Now that we have expressed our caring, asked about suicide, and referred the person to a mental health professional, the final step of helping a suicidal student is to encourage them to begin developing some positive expectations for their future. People considering suicide tend to share a common mindset that is characterized by overly negative views of the world, themselves, and their future. These include:

"I will never feel better, life will always be awful, I will always be in pain."
"I can't do anything to improve my situation. I am helpless and hopeless."
"I can't change my past, but I can't live with it either."
"I am so tired. I have to get some relief, some rest, an escape."
"I do not deserve to live. I contribute nothing. I am unlovable."
"I have no control over anything -- except this."
"I want to be missed by someone."
"I want someone to know how much I hurt."

These thoughts are often accepted without any challenge or debate, and thus the individual sees them as true and unchangeable. Our goal is to begin to help the person challenge some of these automatic thoughts and to instill some reality-based hope that the future will be brighter.

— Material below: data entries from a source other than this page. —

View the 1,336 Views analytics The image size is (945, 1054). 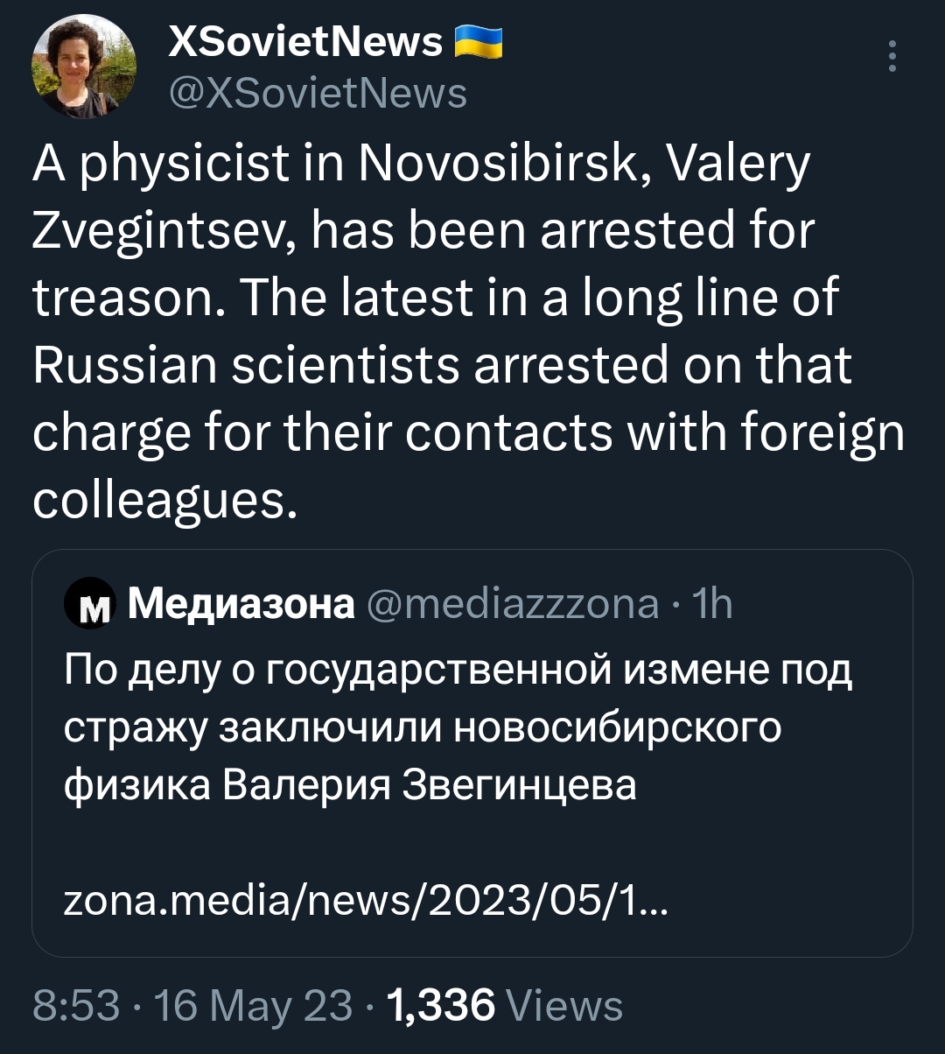[x=504, y=1005]
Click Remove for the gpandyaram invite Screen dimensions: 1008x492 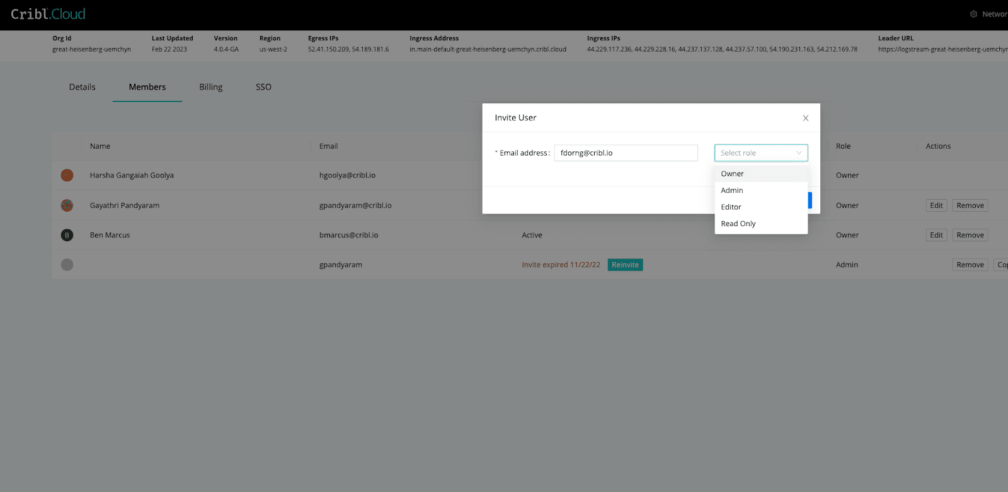tap(970, 265)
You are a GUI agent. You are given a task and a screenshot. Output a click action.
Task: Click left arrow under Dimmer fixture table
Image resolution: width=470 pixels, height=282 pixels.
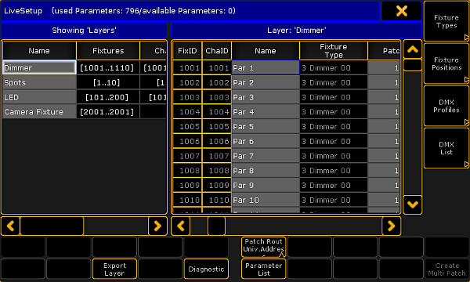(x=181, y=226)
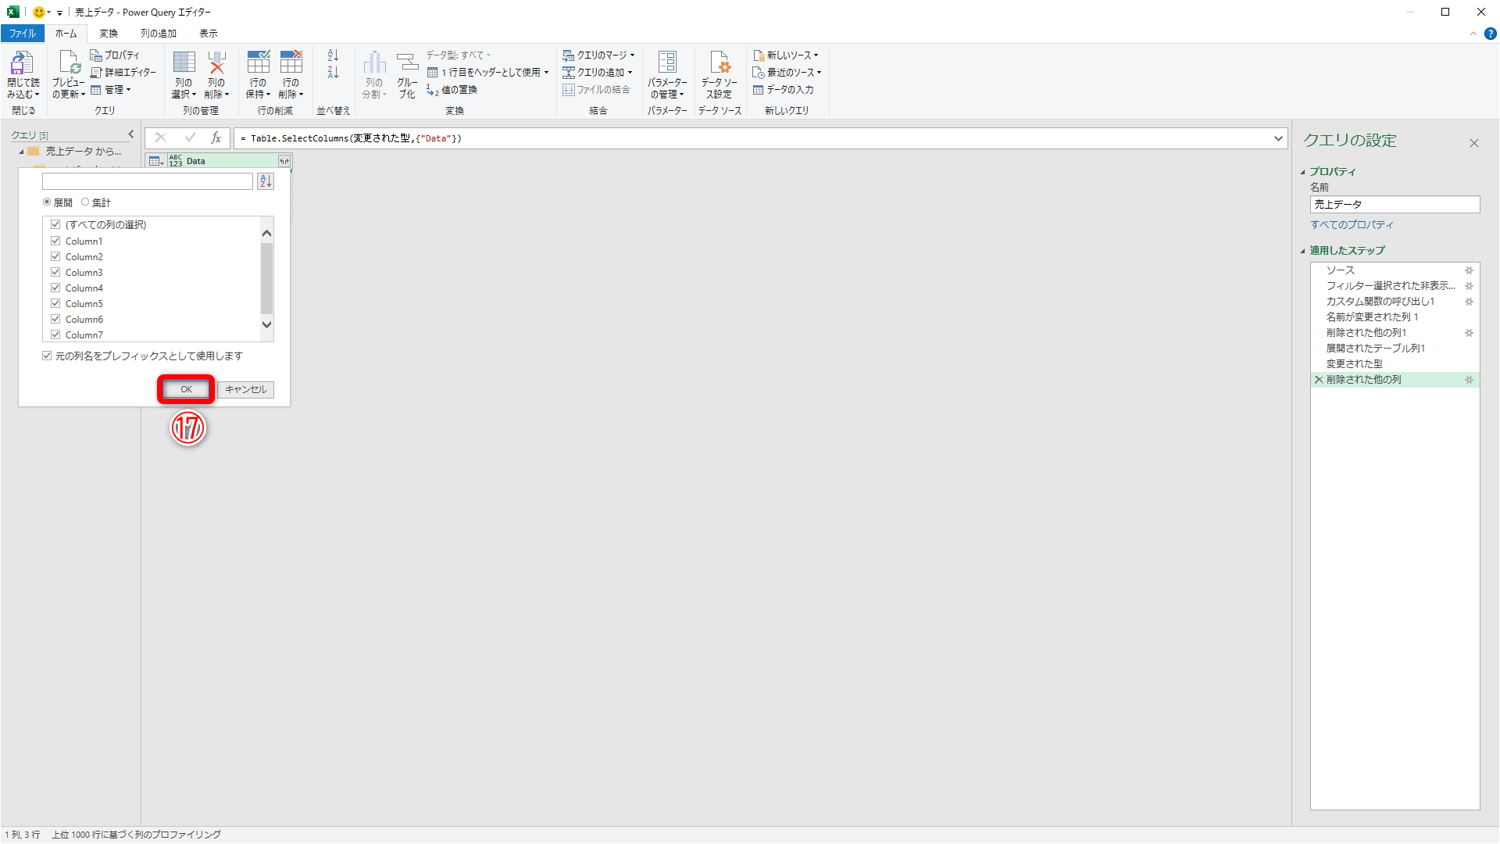The width and height of the screenshot is (1500, 844).
Task: Click the sort ascending A-Z icon
Action: (334, 55)
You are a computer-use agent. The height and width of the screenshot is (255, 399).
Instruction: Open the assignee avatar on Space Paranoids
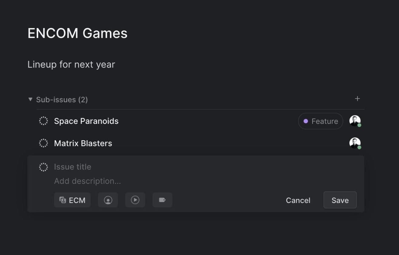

  • Don't debate the person about the right to die. In our effort to be helpful, don't argue with a student to try to convince him or her that suicide is wrong, immoral, or illegal. Because suicidal people frequently feel out of control in many important areas of their lives, they will often vigorously defend their perceived right to remain in control of whether or not they will continue living. Once the student feels that he or she can retain this power, they will often be more open to considering other alternatives.
  • Don't make statements that blame the student or dismiss the pain he or she feels. For example, in an effort to "snap" the person out of it, we may be tempted to say things like "You're just feeling sorry for yourself" or "Other people have a lot more to worry about than you do." These kinds of statements are likely to cause the person to shut down and withdraw.
  • Work to frame suicide as a permanent solution to a temporary problem. Remind the person that crises and problems are almost always temporary. Problems are solved, feelings change, unexpected positive events occur.
  • Offer alternative solutions. The intense emotional pain they're feeling frequently blinds suicidal students to alternative solutions to their problems. Alternatives include going to counseling, taking medication to reduce the acute distress the person is experiencing, and engaging in spiritual/religious practices.
  • Explore and reinforce the person's reasons for living. Reasons for living can help sustain a person in pain. Victor Frankl, a survivor of a Nazi concentration camp, noted that a person who has "a why" (a reason for his or her life) can live with almost any "how". Family ties, love of art or nature, spirituality, pets, and dreams for the future are just a few of the many aspects of life that provide meaning and gratification but which can be obscured by the pain of the person is experiencing.